Mr. Granillo filed a complaint in the District of New Mexico on August 18, 2021. He alleged Officer Orrantia used excessive and unnecessary force against him and illegally detained him. Mr. Granillo claims the following causes of action under the Federal Tort Claims Act: assault, battery, false arrest, and negligence. The government filed an answer to the complaint on October 22, 2021. The parties met on December 16, 2021, and filed a joint status report outlining their provisional discovery plan on January 3, 2022. Defendants attempted to stay discovery and release of a key piece of video evidence for six months. On March 8, 2022, the District Court denied the requested six-month stay and ordered release of the video on or before May 5, 2022. The court held a Rule 16 conference on May116, 2022. On July 6, 2022, the parties reached a tentative settlement agreement. The parties moved to vacate the scheduling order and deadlines on July 19, 2022, in order to finalize settlement discussions, and moved to dismiss the case on August 30, 2022.

Documents:
Complaint
Answer
Joint Status Report

Counsel:
ACLU of New Mexico

Contact:
María Martínez Sánchez | msanchez@aclu-nm.org
Zoila Alvarez Hernández | zalvarez@aclu-nm.org
Rebecca Fae Sherman Sheff | rsheff@aclu-nm.org

Press:
ACLU Sues CBP for Excessive Force Against New Mexican Man at Columbus Port of Entry

Villalobos et al. v. United States

Villalobos et al. v. United States, No. 0:21-cv-02233 (D. Minn., filed Oct. 11, 2021)

Plaintiff Kerlin Sanchez Villalobos and her younger sister are suing the United States for the severe abuse and mistreatment they suffered while they were held in immigration custody. In June 2019, they entered the United States seeking safety from violence and persecution in Honduras, and were arrested by CBP agents. At the time, Kerlin was sixteen and her sister was fourteen. After their arrest, Kerlin and her sister were taken to a CBP detention facility in Clint, Texas and held there for nine days, after which they were forcibly separated and transferred to different group homes operated by Southwest Key Programs, Inc.

At the facility in Clint, Texas, CBP officers and government contractors mistreated Plaintiffs in a variety of ways, including physically assaulting them, depriving them of adequate food and water, denying them access to necessary medical care and medication, forcing them to watch the mistreatment of other children, and forcing them to care for younger children. Officers forced the girls to lift their shirts to be searched in a non-private setting, and threw away medicine one of the sisters brought with her to treat a recent injury. According to the siblings, officers ordered them to control the younger children who were crying because they were separated from their families. One of the sisters was injured by an officer who kicked her repeatedly. Additionally, the Clint facility was reported to have subpar sanitation for the number of children held there, and an MSNBC video from 2019 revealed children caged like animals. According to an ABC news report, staff had no training on caring for children.

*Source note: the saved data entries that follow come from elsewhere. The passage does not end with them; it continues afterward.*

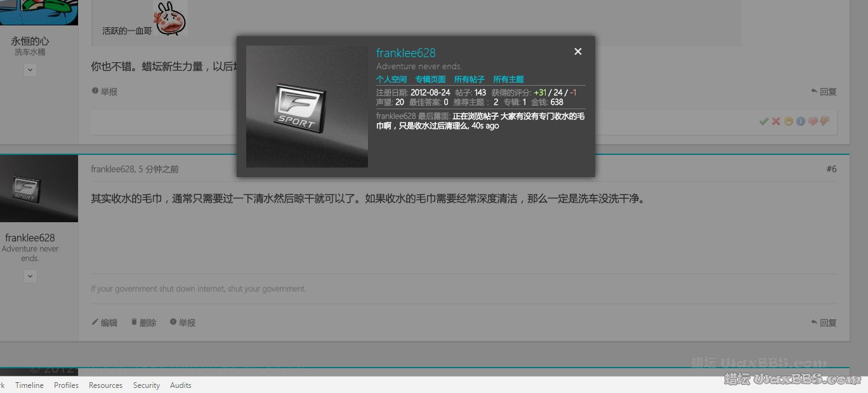This screenshot has width=868, height=393.
Task: Open 专辑页面 link in profile popup
Action: (x=430, y=79)
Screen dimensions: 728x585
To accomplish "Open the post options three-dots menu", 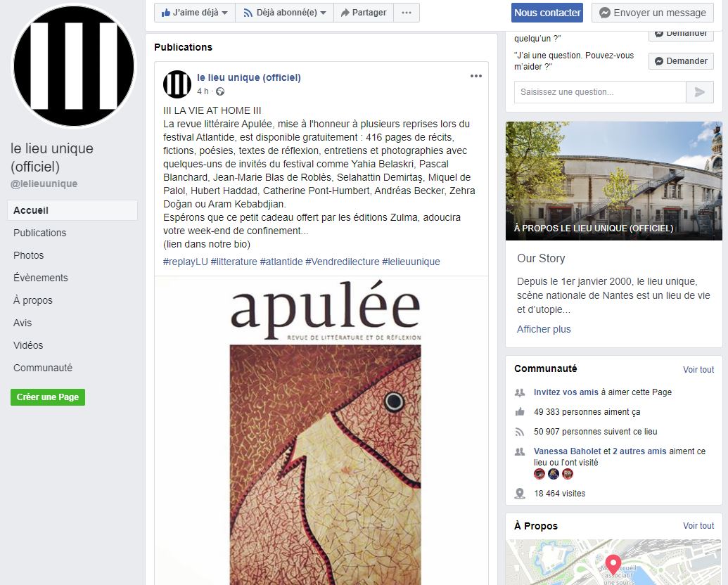I will click(x=476, y=76).
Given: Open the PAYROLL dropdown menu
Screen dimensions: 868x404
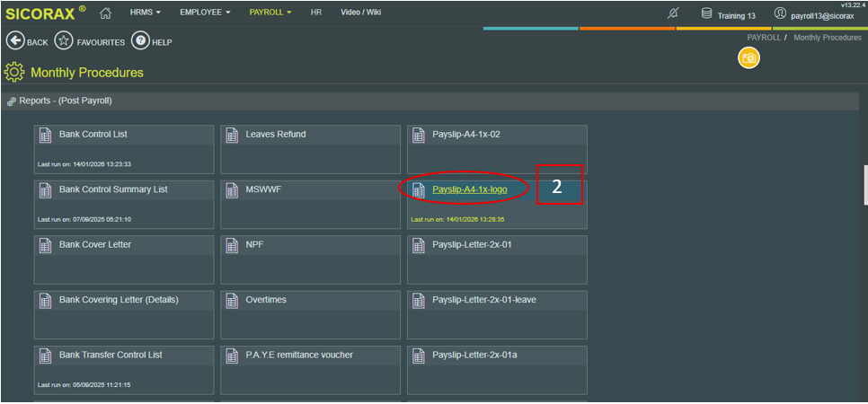Looking at the screenshot, I should (270, 13).
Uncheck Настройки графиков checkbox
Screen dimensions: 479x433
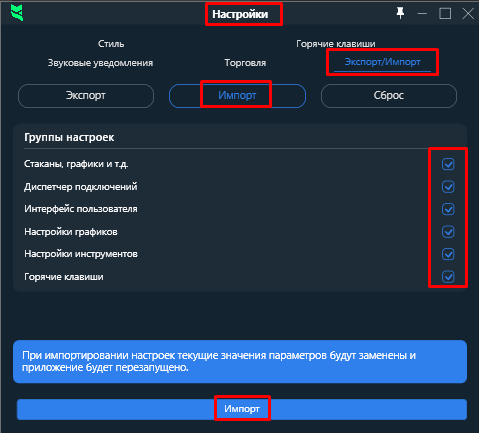tap(448, 232)
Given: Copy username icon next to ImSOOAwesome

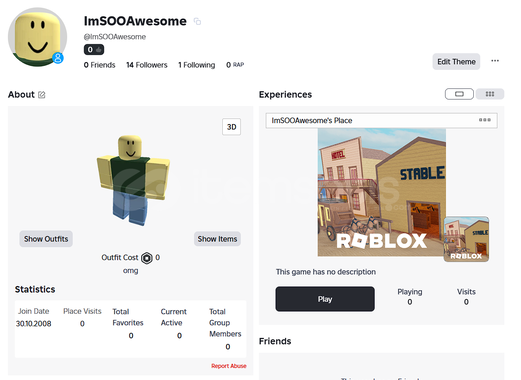Looking at the screenshot, I should (x=197, y=22).
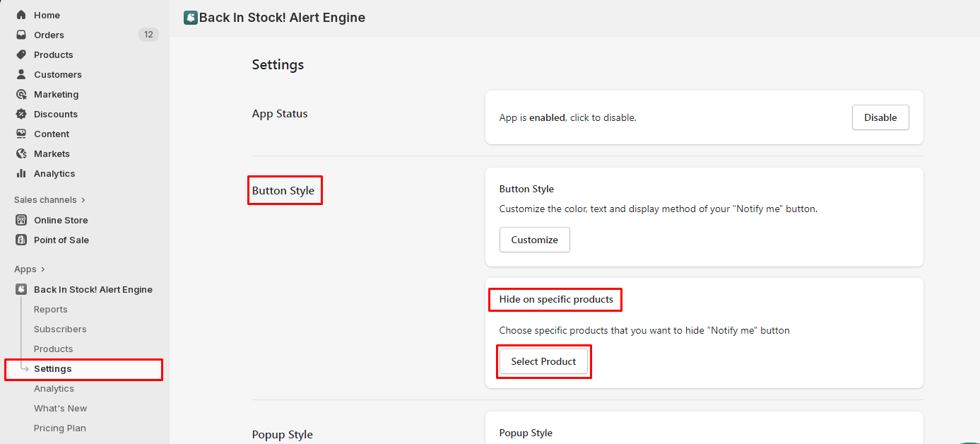
Task: Click the Orders count badge 12
Action: click(x=148, y=35)
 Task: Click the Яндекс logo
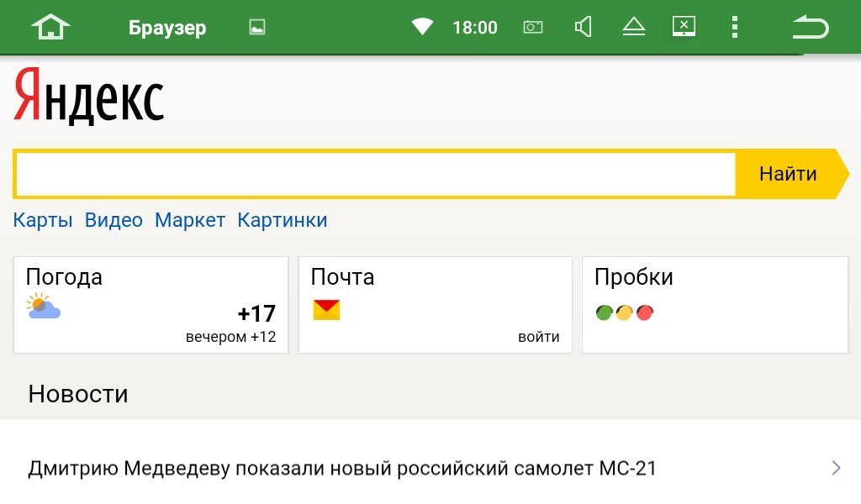point(88,95)
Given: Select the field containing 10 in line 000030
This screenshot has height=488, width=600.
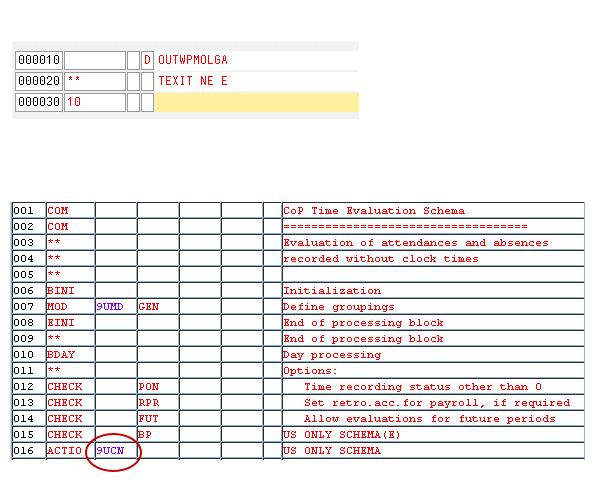Looking at the screenshot, I should click(95, 102).
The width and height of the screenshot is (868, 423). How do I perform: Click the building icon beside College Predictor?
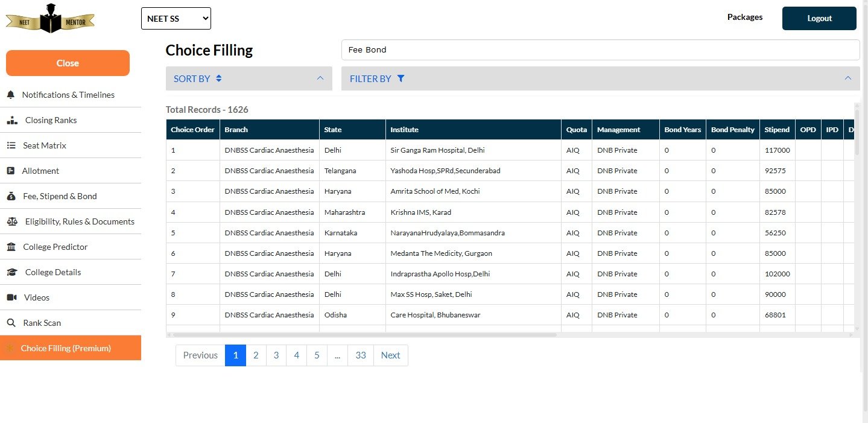11,247
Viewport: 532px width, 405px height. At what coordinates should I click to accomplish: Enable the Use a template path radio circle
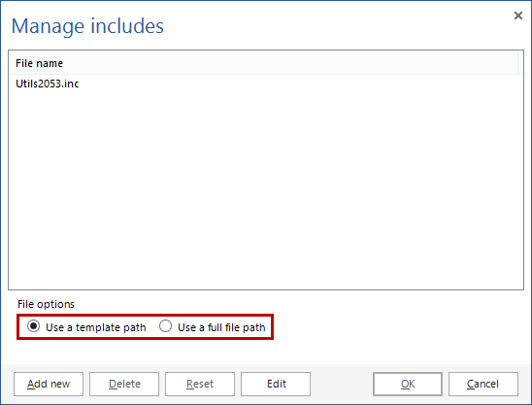click(34, 326)
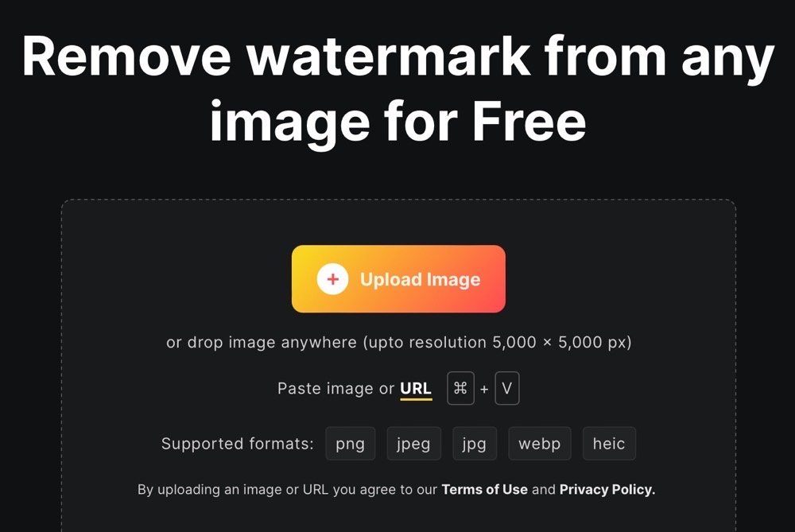Click the Upload Image button label

pos(421,279)
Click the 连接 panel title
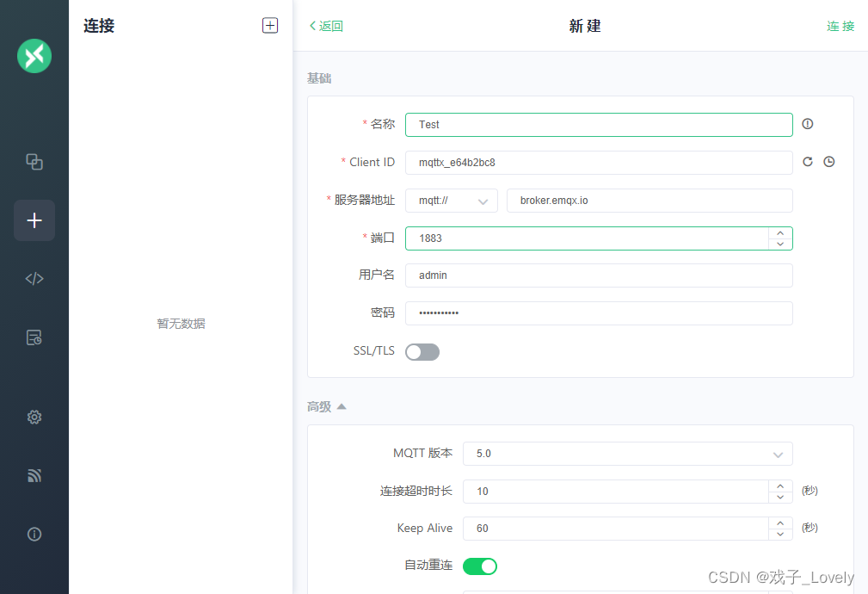The width and height of the screenshot is (868, 594). tap(98, 26)
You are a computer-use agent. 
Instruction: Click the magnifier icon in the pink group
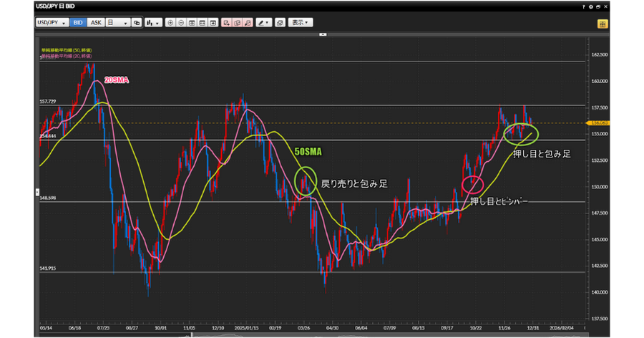click(248, 23)
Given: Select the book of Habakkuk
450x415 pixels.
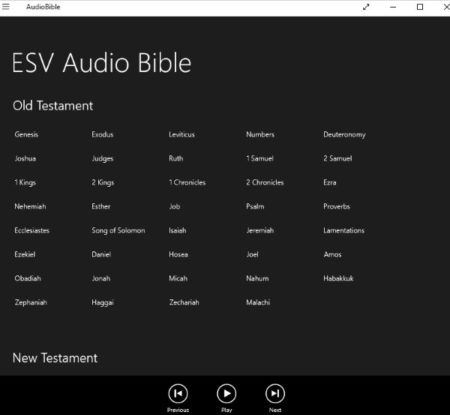Looking at the screenshot, I should tap(338, 278).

In spite of initially assuring the sisters they would not be separated, officers traumatically separated the sisters without explanation and transported them to separate group homes. Despite prior reports of abuse at the Texas group homes where the sisters were held, the U.S. government has continued to place children there. In total, Kerlin spent twenty days in detention, and her sister spent twenty-nine days. Plaintiffs seek compensatory damages for negligence, negligent undertaking, battery, and assault under Texas law via the Federal Tort Claims Act.

Plaintiffs filed their complaint in October 2021 and the United States answered in January 2022. After engaging in discovery, the parties reached a settlement, which was reviewed and approved by the court with regards to the minor plaintiff. The case was dismissed pursuant to a stipulation of dismissal by the parties.